I got to this point for many different reasons. For five years of my childhood I was abused. It was a time when I felt the most alone. At that same time my parents were getting divorced. I felt alone, I felt abandoned, I felt broken.
Flash-forward to being 18. I just graduated high school. I was suffering from depression and anxiety disorder. I felt a mess. In 2012 Evan and I started dating, he was a faithful follower of Christ, I was not. But because I cared about him I thought that trying this church thing out couldn’t hurt. I went a few times and every time I went I felt like Pastor linden was directing the message right at me. It made me confused and uncomfortable.
I stopped attending while Evan was back at Ohio University. But I kept feeling this pulling on my heart that I eventually shut out. A year or so passed and it was January of this year 2014. I was at my lowest point of my 21 years thus far. I was depressed, slitting my wrist and not myself.
In April of 2014 I was sent to Dublin Springs mental hospital because I attempted suicide. I spent a week and some days there. After realizing that suicide was not the answer, and being put on two different anti-depressant I was released back to reality. I did a lot of praying and soul searching the next month.
On May 11th of this year I was here at church watching my boyfriend’s younger brother Ethan be baptized. While he was in line to be next I heard this audible voice talk to me. The voice said “Go and follow me, Show me your faith and I’ll show you mine.” So I went down to Evan and his dad Gary, I asked them if I feel like I should go up there and claim Jesus as my savior should I go?

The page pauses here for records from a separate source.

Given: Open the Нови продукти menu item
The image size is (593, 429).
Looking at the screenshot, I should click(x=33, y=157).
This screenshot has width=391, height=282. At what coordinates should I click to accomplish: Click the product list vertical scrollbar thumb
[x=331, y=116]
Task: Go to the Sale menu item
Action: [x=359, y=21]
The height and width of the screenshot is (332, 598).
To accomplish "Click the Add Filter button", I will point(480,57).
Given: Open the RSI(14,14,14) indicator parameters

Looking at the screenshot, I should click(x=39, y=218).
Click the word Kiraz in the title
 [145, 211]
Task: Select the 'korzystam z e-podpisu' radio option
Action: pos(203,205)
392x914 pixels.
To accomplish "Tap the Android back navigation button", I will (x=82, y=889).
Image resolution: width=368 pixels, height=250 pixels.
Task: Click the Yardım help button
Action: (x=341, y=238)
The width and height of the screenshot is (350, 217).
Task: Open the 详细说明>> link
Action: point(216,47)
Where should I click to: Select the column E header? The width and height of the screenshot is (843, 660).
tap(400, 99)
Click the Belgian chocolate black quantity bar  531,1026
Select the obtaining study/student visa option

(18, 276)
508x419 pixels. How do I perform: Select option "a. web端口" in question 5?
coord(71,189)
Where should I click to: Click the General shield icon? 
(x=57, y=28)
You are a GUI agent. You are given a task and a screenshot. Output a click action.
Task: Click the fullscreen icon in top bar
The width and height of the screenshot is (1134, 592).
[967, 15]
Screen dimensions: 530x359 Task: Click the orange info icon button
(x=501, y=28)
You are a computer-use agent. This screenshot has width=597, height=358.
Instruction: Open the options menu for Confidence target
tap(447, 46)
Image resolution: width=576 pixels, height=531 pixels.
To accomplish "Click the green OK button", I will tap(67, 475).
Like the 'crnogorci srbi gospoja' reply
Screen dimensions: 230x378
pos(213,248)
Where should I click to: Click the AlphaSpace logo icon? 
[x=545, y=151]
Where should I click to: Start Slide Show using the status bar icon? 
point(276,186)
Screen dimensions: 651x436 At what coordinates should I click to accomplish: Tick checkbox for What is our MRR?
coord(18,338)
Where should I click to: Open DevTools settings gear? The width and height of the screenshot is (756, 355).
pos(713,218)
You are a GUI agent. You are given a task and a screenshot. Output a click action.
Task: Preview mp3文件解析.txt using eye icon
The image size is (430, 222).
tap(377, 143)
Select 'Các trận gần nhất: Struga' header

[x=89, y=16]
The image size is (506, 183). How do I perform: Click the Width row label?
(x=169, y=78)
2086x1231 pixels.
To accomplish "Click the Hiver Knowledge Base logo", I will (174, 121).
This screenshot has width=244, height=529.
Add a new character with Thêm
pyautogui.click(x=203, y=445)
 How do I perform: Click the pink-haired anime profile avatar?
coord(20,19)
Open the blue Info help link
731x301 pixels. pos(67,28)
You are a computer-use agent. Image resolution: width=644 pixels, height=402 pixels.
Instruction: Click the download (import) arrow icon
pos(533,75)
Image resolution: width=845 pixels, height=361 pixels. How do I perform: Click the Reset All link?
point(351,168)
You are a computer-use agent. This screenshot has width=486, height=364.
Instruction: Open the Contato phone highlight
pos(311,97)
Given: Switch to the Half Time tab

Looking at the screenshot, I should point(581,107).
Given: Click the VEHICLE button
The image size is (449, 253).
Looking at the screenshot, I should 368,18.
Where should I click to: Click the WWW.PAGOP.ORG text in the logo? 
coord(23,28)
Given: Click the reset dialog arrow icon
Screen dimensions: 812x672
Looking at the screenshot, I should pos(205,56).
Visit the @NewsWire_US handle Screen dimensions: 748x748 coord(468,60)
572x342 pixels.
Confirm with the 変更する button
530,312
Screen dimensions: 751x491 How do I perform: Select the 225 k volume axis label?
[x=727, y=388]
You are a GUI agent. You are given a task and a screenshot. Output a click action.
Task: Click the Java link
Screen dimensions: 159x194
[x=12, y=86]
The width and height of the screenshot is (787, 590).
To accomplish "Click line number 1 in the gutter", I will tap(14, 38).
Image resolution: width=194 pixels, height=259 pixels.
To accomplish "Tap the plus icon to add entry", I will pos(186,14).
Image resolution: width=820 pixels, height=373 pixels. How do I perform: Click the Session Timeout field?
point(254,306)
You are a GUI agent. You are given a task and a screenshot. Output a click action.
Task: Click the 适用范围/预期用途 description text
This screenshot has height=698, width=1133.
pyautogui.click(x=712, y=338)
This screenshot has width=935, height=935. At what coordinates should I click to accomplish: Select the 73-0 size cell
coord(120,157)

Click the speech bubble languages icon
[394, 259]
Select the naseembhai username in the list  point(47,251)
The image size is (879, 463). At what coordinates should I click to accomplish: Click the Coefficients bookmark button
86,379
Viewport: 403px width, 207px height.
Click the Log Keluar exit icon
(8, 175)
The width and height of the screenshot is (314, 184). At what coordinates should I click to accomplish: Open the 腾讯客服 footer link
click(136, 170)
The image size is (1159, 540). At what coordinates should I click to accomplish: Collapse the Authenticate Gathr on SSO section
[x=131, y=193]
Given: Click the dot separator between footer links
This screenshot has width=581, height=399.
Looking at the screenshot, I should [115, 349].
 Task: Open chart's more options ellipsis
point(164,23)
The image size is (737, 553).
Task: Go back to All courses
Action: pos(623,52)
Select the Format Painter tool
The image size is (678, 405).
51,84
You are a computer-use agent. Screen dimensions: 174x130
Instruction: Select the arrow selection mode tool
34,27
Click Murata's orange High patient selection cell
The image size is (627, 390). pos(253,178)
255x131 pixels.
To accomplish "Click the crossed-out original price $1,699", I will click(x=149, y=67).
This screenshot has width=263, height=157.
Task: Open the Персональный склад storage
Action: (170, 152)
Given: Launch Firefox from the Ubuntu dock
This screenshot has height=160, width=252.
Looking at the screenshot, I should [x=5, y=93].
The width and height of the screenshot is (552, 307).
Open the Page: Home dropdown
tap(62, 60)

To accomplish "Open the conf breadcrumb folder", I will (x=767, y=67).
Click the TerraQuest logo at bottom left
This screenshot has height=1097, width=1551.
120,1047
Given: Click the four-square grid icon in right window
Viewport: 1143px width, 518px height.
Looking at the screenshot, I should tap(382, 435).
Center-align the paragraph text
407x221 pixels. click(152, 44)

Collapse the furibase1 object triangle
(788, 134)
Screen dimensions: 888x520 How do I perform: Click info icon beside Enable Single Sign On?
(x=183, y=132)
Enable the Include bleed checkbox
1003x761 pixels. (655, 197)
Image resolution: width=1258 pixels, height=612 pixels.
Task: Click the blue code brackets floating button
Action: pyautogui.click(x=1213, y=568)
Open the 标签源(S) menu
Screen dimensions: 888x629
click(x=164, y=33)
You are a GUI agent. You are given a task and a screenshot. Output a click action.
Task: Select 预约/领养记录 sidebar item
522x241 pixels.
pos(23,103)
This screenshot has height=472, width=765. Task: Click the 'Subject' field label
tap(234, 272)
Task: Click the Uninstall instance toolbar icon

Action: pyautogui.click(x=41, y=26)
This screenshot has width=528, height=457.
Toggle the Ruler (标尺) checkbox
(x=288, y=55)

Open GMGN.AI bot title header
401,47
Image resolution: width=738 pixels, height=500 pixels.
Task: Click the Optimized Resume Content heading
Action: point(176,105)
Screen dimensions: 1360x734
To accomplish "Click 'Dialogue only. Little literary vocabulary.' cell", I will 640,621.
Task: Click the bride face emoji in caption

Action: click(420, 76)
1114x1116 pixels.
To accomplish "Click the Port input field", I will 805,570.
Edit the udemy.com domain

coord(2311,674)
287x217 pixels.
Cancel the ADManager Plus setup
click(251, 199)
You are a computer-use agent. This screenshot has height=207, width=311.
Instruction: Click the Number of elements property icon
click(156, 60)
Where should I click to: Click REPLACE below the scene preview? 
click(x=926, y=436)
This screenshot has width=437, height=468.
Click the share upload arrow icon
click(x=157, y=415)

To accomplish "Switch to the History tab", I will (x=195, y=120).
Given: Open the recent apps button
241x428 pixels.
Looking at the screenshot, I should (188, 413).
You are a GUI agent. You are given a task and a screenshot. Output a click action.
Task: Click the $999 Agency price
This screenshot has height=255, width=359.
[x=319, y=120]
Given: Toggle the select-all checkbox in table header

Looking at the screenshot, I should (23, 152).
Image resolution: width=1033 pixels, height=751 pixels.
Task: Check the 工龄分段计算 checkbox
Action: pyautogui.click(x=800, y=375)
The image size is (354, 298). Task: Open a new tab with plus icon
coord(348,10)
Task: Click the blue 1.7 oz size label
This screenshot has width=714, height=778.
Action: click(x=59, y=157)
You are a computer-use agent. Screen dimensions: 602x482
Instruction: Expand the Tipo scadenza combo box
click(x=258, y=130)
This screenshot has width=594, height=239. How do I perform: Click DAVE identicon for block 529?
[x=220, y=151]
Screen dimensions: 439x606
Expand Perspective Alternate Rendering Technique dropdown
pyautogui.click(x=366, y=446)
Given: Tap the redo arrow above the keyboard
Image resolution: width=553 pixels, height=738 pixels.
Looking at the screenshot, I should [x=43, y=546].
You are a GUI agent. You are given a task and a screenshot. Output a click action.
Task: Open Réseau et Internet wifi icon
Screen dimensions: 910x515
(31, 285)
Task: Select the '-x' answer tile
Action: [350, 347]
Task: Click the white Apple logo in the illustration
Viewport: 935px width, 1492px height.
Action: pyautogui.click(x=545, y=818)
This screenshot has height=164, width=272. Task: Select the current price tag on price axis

They both answered yes with a huge smile on their faces.
I went up that day and accepted Jesus as my Lord and Savior. Since then I have prayed daily about not having negative thoughts about harming myself and hopefully eventually not needing to take my anti-depressants anymore. It is now November 24, 2014 and with the help of my Savior, my therapist and my friends and family, I have not had another thought about harming myself or ending my life.
I am now working on forgiving the two men that hurt me those many years ago. I am a new person. I am finally me. No more being “that girl” who suffers from depression. No more being “that girl” who was abused. No more being “that girl” who doesn’t follow Jesus. I am now a follower of Christ and will forever be changed.